START Records for this exercise

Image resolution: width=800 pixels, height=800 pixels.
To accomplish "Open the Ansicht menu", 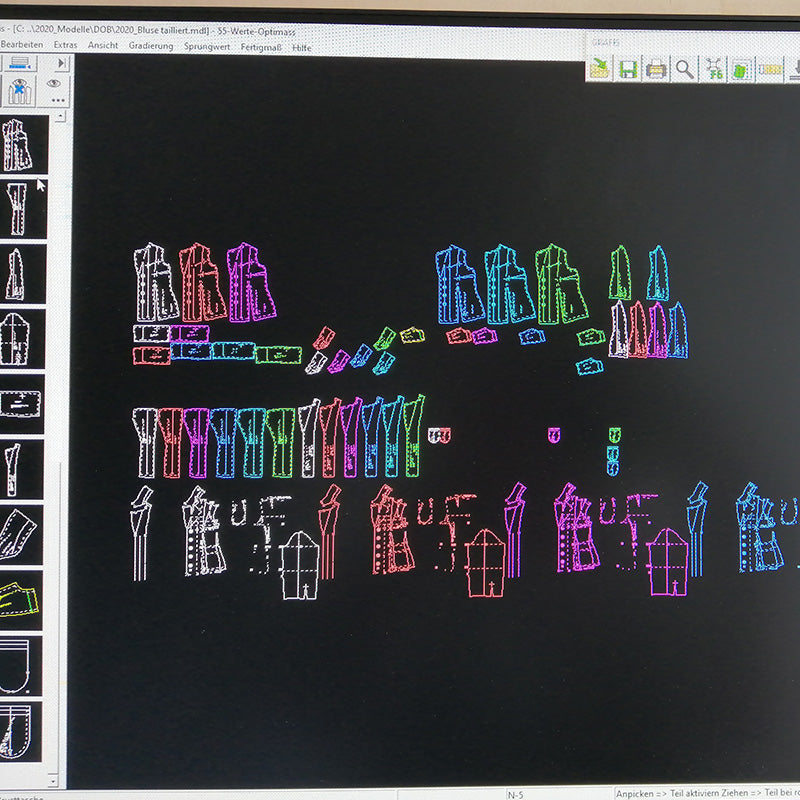I will point(103,46).

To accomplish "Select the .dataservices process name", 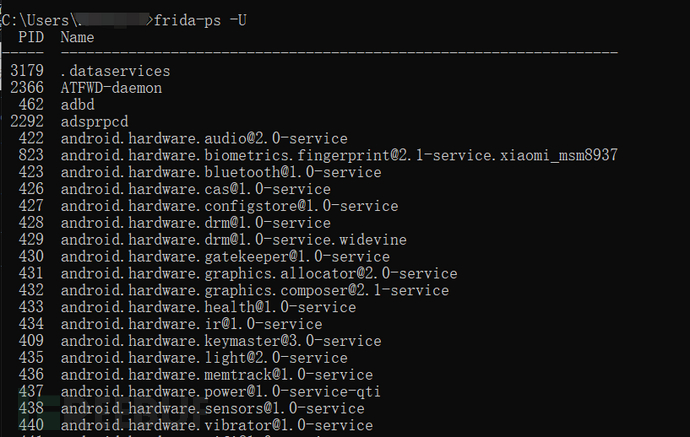I will click(115, 71).
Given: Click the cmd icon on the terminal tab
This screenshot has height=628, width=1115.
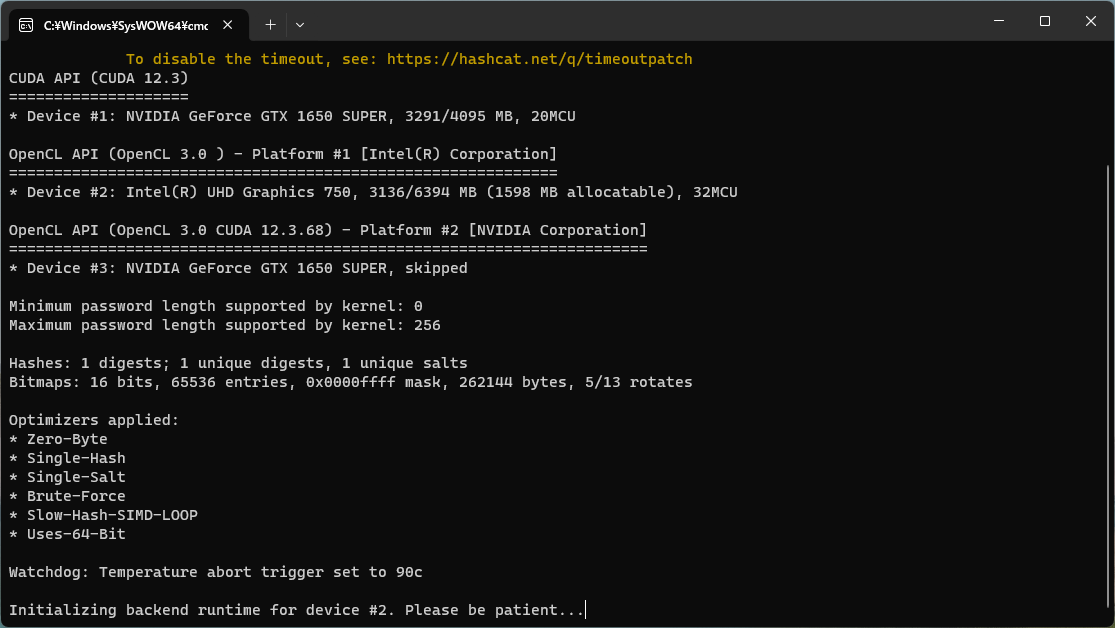Looking at the screenshot, I should pos(27,23).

END Records for this exercise

• [Aim of the exercise]: Output exactly the lines from the one containing "Given: Click the cmd icon on the terminal tab" through the last line of the records above, both included, and leave out the pictures.

• [Response area]:
Given: Click the cmd icon on the terminal tab
This screenshot has height=628, width=1115.
Looking at the screenshot, I should pos(27,23).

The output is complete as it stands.